Is wordpress-api safe?

https://clawhub.ai/byungkyu/wordpress-api

72
CAUTION

This WordPress.com API skill is a documentation-only package with no executable code, git hooks, or suspicious install behavior. However, its architecture routes all API traffic through a third-party proxy (Maton gateway) that holds WordPress OAuth tokens and has full visibility into all content operations. The skill also directs agents to install a companion api-gateway skill from the same author, expanding the trust surface. While not malicious, users should understand they are delegating WordPress access to Maton's infrastructure.

Category Scores

Prompt Injection 65/100 · 30%
Data Exfiltration 60/100 · 25%
Code Execution 70/100 · 20%
Clone Behavior 85/100 · 10%
Canary Integrity 100/100 · 10%
Behavioral Reasoning 55/100 · 5%

Findings (6)

HIGH All traffic proxied through third-party Maton gateway -25

Every API call routes through gateway.maton.ai rather than directly to WordPress.com. The user's MATON_API_KEY is sent as a Bearer token to Maton's infrastructure, and Maton holds WordPress OAuth tokens. This creates a man-in-the-middle architecture where Maton has full visibility into all WordPress content and operations.

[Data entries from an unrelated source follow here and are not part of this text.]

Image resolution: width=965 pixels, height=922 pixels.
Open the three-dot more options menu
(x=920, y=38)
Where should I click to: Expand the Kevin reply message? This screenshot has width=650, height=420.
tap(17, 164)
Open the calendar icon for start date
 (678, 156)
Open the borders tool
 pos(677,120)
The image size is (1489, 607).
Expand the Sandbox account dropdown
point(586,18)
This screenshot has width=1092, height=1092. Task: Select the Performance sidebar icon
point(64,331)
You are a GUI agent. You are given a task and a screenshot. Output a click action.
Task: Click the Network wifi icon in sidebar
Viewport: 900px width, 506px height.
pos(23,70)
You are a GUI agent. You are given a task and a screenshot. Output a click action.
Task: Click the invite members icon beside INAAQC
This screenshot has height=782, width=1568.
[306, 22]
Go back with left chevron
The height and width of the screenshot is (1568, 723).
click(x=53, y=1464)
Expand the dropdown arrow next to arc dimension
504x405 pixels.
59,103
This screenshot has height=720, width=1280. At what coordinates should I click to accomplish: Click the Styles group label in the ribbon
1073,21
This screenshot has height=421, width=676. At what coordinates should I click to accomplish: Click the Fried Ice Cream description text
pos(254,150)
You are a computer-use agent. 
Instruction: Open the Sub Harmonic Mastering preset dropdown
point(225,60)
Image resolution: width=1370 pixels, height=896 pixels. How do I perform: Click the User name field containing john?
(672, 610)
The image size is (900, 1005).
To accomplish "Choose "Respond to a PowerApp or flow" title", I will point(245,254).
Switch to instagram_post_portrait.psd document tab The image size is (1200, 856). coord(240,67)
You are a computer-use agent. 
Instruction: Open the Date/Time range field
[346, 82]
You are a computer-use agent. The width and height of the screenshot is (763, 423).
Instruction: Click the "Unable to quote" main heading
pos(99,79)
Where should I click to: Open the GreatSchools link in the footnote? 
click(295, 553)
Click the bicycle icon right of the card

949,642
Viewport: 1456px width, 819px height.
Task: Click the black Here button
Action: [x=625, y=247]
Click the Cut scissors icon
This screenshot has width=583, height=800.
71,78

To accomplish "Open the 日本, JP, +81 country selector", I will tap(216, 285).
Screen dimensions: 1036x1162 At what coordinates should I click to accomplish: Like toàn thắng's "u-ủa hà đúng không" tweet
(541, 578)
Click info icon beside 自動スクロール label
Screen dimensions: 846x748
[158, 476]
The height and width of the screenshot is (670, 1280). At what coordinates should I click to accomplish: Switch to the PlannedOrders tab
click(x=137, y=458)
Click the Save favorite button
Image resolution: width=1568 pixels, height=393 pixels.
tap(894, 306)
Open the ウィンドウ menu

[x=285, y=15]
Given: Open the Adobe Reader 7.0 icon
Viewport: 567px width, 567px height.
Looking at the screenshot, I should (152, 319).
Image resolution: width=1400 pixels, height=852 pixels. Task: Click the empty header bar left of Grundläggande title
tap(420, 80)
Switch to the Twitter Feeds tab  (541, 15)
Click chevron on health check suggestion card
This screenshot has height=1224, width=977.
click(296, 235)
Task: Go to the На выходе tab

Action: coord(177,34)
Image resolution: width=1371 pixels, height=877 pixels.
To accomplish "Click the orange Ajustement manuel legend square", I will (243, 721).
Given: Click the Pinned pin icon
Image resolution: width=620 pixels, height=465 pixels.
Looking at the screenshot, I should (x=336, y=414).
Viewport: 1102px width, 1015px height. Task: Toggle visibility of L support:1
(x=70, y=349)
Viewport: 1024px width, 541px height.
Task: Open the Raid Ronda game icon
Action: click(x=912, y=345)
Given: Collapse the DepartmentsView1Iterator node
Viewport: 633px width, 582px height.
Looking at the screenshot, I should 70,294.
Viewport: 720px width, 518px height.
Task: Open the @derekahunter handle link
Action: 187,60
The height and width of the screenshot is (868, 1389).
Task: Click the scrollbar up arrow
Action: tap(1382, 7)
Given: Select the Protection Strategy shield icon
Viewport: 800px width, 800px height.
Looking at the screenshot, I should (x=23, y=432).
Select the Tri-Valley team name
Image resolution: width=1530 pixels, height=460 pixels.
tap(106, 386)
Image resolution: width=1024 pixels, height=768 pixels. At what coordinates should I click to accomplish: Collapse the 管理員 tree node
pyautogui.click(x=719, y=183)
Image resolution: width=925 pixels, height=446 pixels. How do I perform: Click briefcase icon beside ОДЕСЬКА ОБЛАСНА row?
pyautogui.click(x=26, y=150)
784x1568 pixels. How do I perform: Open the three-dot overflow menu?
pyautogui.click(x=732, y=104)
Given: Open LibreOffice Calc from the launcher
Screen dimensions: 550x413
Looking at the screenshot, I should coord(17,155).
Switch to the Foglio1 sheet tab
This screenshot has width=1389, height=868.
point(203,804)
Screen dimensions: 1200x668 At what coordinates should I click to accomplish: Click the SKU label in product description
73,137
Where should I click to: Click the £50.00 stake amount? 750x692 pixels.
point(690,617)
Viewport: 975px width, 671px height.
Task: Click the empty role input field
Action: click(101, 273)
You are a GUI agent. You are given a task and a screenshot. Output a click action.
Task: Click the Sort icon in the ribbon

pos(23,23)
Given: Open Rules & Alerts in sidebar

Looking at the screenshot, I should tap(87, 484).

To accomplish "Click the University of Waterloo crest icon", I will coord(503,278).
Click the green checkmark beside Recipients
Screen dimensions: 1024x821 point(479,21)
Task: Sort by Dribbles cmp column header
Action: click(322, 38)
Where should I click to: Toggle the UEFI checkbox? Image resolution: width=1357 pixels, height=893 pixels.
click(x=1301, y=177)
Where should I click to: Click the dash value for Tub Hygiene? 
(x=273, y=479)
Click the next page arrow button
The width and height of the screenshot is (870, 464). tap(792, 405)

MEDIUM Cross-skill referral to api-gateway from same author -15

The skill description directs the agent to use a companion skill (api-gateway) from the same author for non-WordPress APIs. This could expand the attack surface through skill chaining.

MEDIUM Extensive Python heredoc execution patterns -15

The skill uses python <<'EOF' heredoc patterns throughout, establishing a pattern where the agent executes Python code via shell to make authenticated API requests.

MEDIUM Sensitive file access during installation -15

The install monitoring detected reads of .env, .aws/credentials, and auth-profiles.json. While likely from the runtime environment rather than the skill itself, these accesses occurred during the skill installation flow.

MEDIUM Third-party trust chain creates compounding risk -20

Users must trust Maton's infrastructure security in addition to WordPress.com. Maton holds OAuth tokens, sees all content, and could modify API responses. Combined with the api-gateway skill referral, this creates a broad third-party dependency.

LOW Broad destructive operation scope -10

The skill documents delete operations for posts and OAuth connections without suggesting confirmation flows.